◆ **Records of word and element locations**:
---*---
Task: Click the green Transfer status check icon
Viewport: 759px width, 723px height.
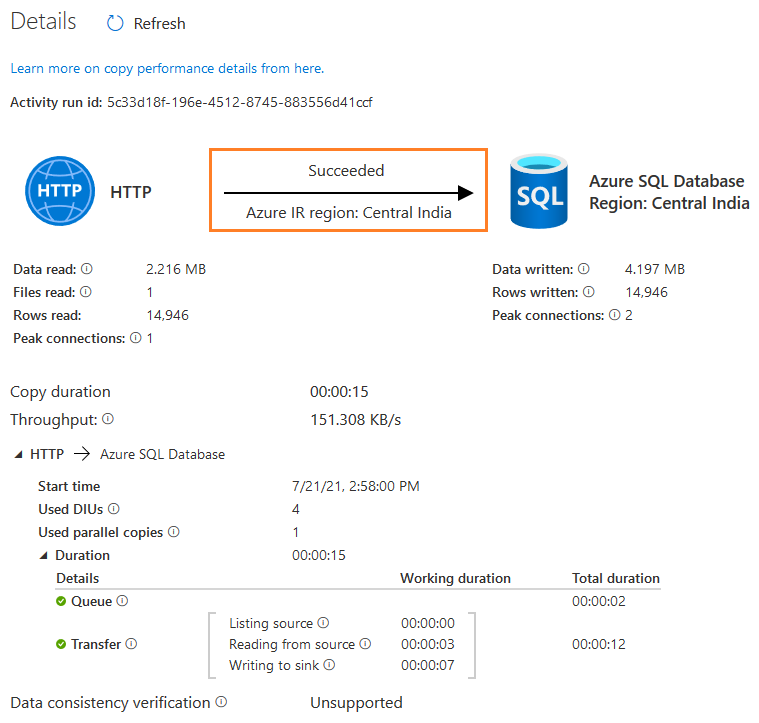Action: tap(62, 644)
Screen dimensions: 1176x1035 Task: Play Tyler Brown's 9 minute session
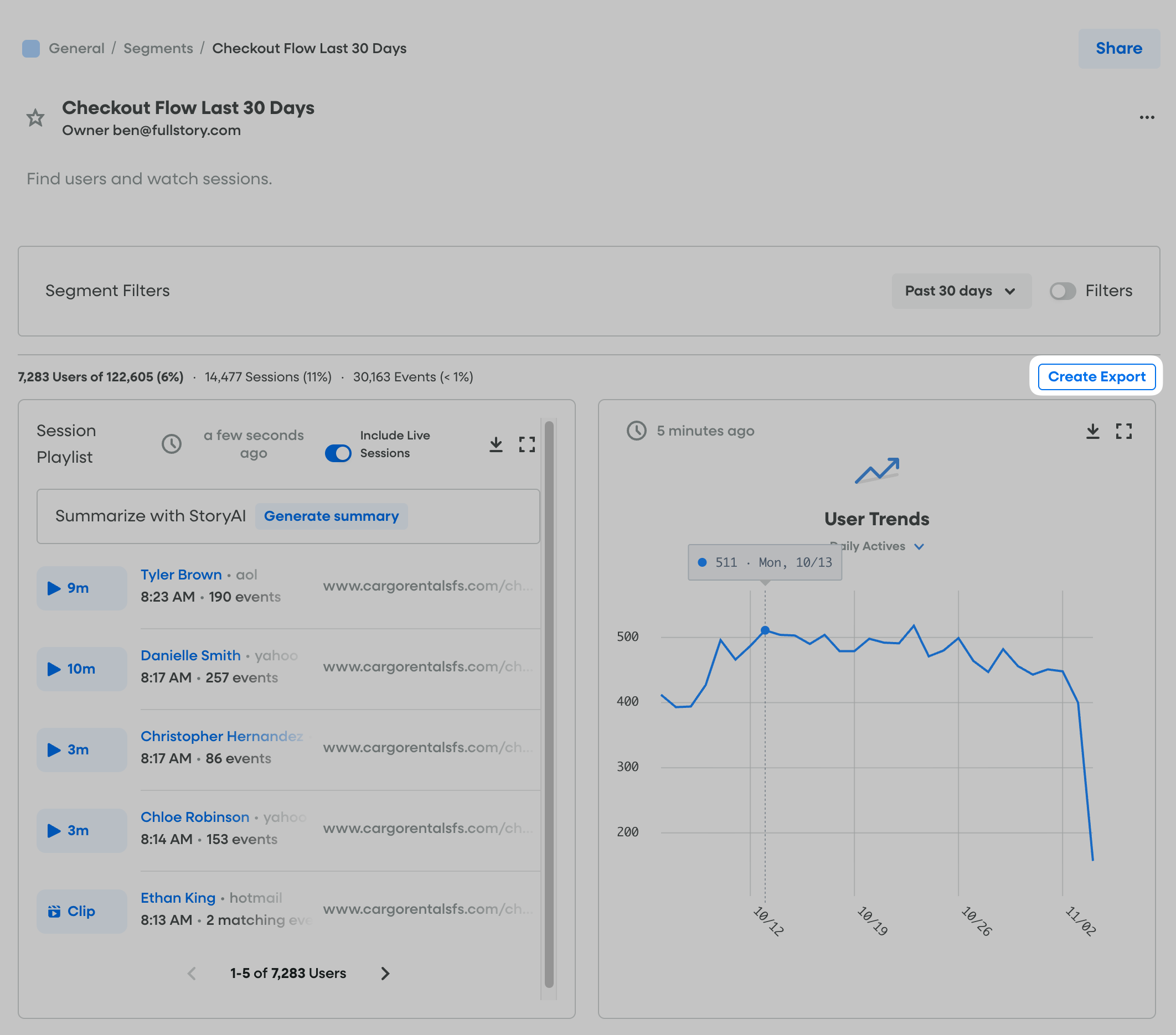click(x=81, y=588)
---*---
Please write out all the entries again, substituting "Goal" for "Task" and changing nothing else. Leave the pictures out of your answer.

Goal: Click the green Transfer status check icon
Viewport: 759px width, 723px height.
Action: tap(62, 644)
Screen dimensions: 1176x1035 Goal: Play Tyler Brown's 9 minute session
click(x=81, y=588)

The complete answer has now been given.